Missouri Botanical Garden Open Conference Systems, TDWG 2016 ANNUAL CONFERENCE

Font Size: 
The Open Biodiversity Knowledge Management System: A Semantic Suite Running on top of the Biodiversity Knowledge Graph
Viktor Senderov, Teodor Georgiev, Donat Agosti, Terry Catapano, Guido Sautter, Éamonn Ó Tuama, Nico Franz, Kiril Simov, Lyubomir Penev

Building: CTEC
Room: Auditorium
Date: 2016-12-05 02:30 PM – 02:45 PM
Last modified: 2016-10-15

Abstract


The Open Biodiversity Knowledge Management System (OBKMS) is a suite of semantic applications and services running on top of a graph database storing biodiversity and biodiversity-related information, known as the Biodiversity Knowledge Graph. The main purpose of OBKMS is to provide a unified system for interlinking and integrating diverse biodiversity data such as taxon names, taxon concepts, treatments, specimens, occurrences, gene sequences, bibliographic information, and others.The graph is serialized as Resource Description Framework (RDF) quadruples, extracted primarily from biodiversity publications. Options for expressing Darwin Core encoded data as RDF for insertion in the graph are explored.
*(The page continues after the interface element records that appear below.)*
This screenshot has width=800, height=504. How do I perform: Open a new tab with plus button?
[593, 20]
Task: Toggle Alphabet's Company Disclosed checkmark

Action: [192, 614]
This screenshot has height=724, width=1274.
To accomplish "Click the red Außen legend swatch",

Biodiversity publications provide a rich source of high quality data. In order to be able to convert such data into RDF, we have developed a general semantic model in support of information extraction from prospectively published and legacy taxonomic literature. We chose a number of ontologies from the publishing and biological domains to incorporate in our model. In addition to the utilization of Darwin Core Filtered Push (http://filteredpush.org/ontologies/FP/2.0/dwcFP.owl), together with Plazi, we have extended the Treatment Ontology for knowledge representation of current and legacy biodiversity publications. We understand a treatment to contain the informational value of a taxonomic concept and designed the ontology as such. Furthermore, the semantic model allows the expression of relationships between taxonomic concepts using Region Connection Calculus, RCC-5 (https://en.wikipedia.org/wiki/Region_connection_calculus). These relationships (congruence, inclusion, overlap, exclusion) are not usually found in old biodiversity publications where only nomenclatural relationships are allowed. However, for new publications, we are in the process of modifying Pensoft’s ARPHA Writing Tool (AWT) and the XML schemas, to allow authors to enter such information during the authoring process.


The system is currently in prototype stage and incorporates information extracted from Plazi’s TreatmentBank, as well as from the archives of ZooKeys and Biodiversity Data Journal. The system is designed also as a source for generating nanopublications.

The system is intended for different groups of users. Biodiversity scientists can use it, for example, to retrieve all taxonomic information associated with a name. Ecologists can use geographic search to locate taxon information associated with a region on a map. Collection managers can track if and where their specimen data have been published. Data aggregators can use the system to extend their stores. Biomedical scientists can make use of the linking of taxon and gene information.